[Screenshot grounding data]
● ● ●

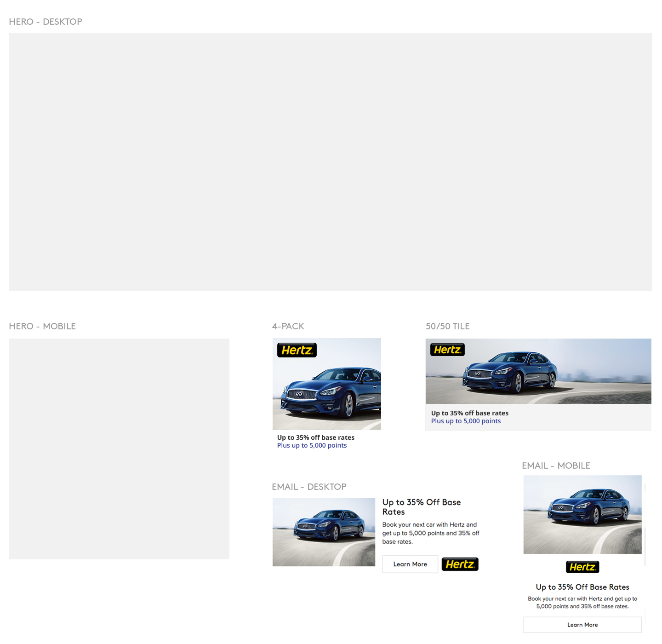Select the desktop email car image

(324, 532)
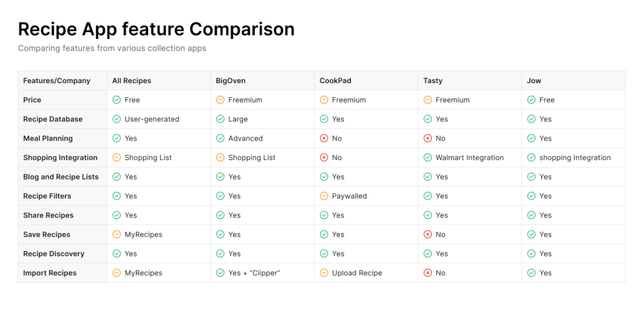Click orange minus icon beside BigOven Freemium
The width and height of the screenshot is (644, 313).
click(x=220, y=100)
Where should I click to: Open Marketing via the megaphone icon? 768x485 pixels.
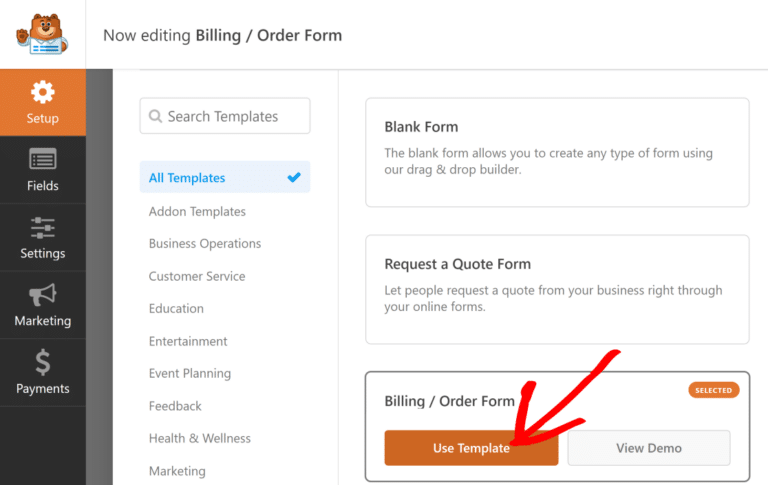(x=42, y=295)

● ● ●

* _Your assignment_: Please give a word-for-word transcript of the lines from the one holding "Where should I" through the final line of the entries, both ends kept, with no pictures.

* _Result_:
Where should I click to: Open Marketing via the megaphone icon? 768x485 pixels.
(x=42, y=295)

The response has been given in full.